July 1, 2026
Make It Easy for Them to Say Yes
The burden of proof is on you. Not them.
Most people think saying yes is the other person’s job. It isn’t. It’s yours.
Whether you’re closing a deal, running a campaign, or sitting across from someone who can change your career, the job is the same. Connect the dots. Don’t make them figure out why you’re the right choice. Show them.
This sounds obvious. Most people still don’t do it.
A salesperson walks in and talks about their product. A candidate recites their resume. A marketer launches a campaign and hopes someone cares. All of them are leaving the hard work to the other side.
Don’t do that.
The best salespeople diagnose first. A rep who opens with “before I show you anything, can I ask you three questions so I know if this is even worth your time?” is doing something most reps never do. They’re signaling respect before asking for anything. When the pitch finally comes, it lands because it’s aimed at something real.

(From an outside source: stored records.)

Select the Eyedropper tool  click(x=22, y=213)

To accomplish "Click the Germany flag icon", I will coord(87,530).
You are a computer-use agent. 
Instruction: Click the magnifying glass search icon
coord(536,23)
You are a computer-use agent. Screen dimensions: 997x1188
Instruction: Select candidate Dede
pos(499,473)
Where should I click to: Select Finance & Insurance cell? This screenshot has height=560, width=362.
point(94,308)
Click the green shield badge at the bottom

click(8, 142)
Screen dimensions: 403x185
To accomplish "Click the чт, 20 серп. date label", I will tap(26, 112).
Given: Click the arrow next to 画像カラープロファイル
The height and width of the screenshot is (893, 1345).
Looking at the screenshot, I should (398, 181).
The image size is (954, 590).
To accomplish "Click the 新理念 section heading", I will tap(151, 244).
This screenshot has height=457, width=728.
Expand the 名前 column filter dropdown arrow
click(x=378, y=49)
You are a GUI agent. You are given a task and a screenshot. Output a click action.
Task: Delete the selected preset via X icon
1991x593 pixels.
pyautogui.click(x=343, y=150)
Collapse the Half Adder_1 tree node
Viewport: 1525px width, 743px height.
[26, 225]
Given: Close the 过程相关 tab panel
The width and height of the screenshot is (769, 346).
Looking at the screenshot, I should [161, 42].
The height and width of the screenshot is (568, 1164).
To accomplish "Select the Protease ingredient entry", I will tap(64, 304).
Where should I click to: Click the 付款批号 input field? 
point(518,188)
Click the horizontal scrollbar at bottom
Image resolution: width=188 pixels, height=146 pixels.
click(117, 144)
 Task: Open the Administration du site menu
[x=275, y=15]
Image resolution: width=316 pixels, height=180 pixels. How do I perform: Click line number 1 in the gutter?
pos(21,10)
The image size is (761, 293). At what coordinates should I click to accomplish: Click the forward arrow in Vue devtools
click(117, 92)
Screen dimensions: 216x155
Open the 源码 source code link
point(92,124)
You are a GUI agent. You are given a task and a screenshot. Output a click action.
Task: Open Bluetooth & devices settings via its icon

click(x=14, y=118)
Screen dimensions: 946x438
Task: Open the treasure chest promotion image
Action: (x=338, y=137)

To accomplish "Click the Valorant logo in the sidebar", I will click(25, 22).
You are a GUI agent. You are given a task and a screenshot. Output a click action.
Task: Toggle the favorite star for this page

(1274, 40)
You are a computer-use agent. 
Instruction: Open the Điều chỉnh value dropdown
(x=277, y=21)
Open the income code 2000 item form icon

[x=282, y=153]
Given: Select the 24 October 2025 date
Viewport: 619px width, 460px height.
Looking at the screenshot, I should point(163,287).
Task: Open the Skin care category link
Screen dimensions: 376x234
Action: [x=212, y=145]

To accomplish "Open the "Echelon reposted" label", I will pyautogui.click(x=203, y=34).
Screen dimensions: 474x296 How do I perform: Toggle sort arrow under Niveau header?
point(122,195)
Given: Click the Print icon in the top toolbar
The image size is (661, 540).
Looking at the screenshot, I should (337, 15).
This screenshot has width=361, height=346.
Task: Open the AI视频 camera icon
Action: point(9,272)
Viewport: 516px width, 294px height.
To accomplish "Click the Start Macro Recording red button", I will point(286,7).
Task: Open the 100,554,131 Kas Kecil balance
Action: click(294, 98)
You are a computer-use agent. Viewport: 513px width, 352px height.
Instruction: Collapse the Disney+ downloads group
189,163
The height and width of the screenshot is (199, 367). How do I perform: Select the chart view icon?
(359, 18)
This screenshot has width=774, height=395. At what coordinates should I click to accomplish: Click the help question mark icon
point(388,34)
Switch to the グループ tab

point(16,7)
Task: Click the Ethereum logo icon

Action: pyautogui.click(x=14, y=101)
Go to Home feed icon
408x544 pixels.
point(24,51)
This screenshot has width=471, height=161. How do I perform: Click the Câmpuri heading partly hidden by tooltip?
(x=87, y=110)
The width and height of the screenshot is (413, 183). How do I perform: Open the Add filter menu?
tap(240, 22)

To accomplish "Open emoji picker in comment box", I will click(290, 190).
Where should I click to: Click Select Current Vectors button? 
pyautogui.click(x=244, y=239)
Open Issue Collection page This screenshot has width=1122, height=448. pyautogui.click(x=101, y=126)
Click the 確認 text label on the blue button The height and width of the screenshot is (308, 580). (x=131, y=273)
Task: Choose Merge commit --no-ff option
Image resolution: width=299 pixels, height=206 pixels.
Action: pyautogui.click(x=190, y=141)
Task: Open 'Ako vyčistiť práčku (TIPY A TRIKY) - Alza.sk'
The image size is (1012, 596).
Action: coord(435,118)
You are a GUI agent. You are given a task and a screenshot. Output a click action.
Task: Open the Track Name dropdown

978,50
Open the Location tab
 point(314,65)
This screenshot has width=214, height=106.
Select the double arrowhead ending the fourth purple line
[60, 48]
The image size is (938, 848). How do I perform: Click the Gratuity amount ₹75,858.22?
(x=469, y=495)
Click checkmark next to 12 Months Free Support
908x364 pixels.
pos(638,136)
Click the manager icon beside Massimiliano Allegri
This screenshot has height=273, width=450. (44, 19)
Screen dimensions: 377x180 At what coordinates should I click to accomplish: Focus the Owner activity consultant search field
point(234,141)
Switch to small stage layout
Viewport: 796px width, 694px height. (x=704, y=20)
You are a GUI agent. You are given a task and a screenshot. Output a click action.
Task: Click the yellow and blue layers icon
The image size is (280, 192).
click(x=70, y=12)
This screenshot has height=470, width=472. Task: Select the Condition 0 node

The best candidates don’t walk through their resume chronologically. They open with “I read the job description carefully and I want to show you specifically why my last three years maps directly to the three biggest challenges in this role.” They’ve done the work of connecting the dots before the interviewer has to.
The best marketers lead with the problem, not the product. A campaign that opens with “if you’ve ever lost a deal because you couldn’t get a second meeting, this is for you” makes the reader self-identify immediately. The next step feels obvious because the relevance is already clear.
Same pattern every time. Understand what the other person needs. Then make it undeniable that you’re the answer.
A few things that get in the way.
You assume they already understand the value. They don’t. You live inside what you’re offering. You know why it matters, what problem it solves, and what life looks like after they say yes. They don’t have any of that yet. The gap between what you know and what they know is your job to close, not theirs.
You worry about coming across as pushy. That’s the wrong fear. Pushy is pressure without relevance. Connecting the dots clearly is the opposite of pushy. It’s respectful. It says I’ve done the work so you don’t have to. Leaving someone confused and hoping they figure it out on their own isn’t polite. It’s lazy.
You present options when you should make a recommendation. Options feel generous. They’re not. Options put the burden back on the other person to decide which path is right, which is exactly the work you were supposed to do before you walked in. A clear recommendation with a reason behind it does something different. It creates confidence. It says I’ve thought this through and here’s what I think you should do. That’s what people actually want from someone they’re considering trusting.
Saying yes is a decision. Decisions are easier when the path is clear, the value is obvious, and the risk feels low. Make all three true before you ask for anything.
Make it easy for them to say yes. The burden is on you.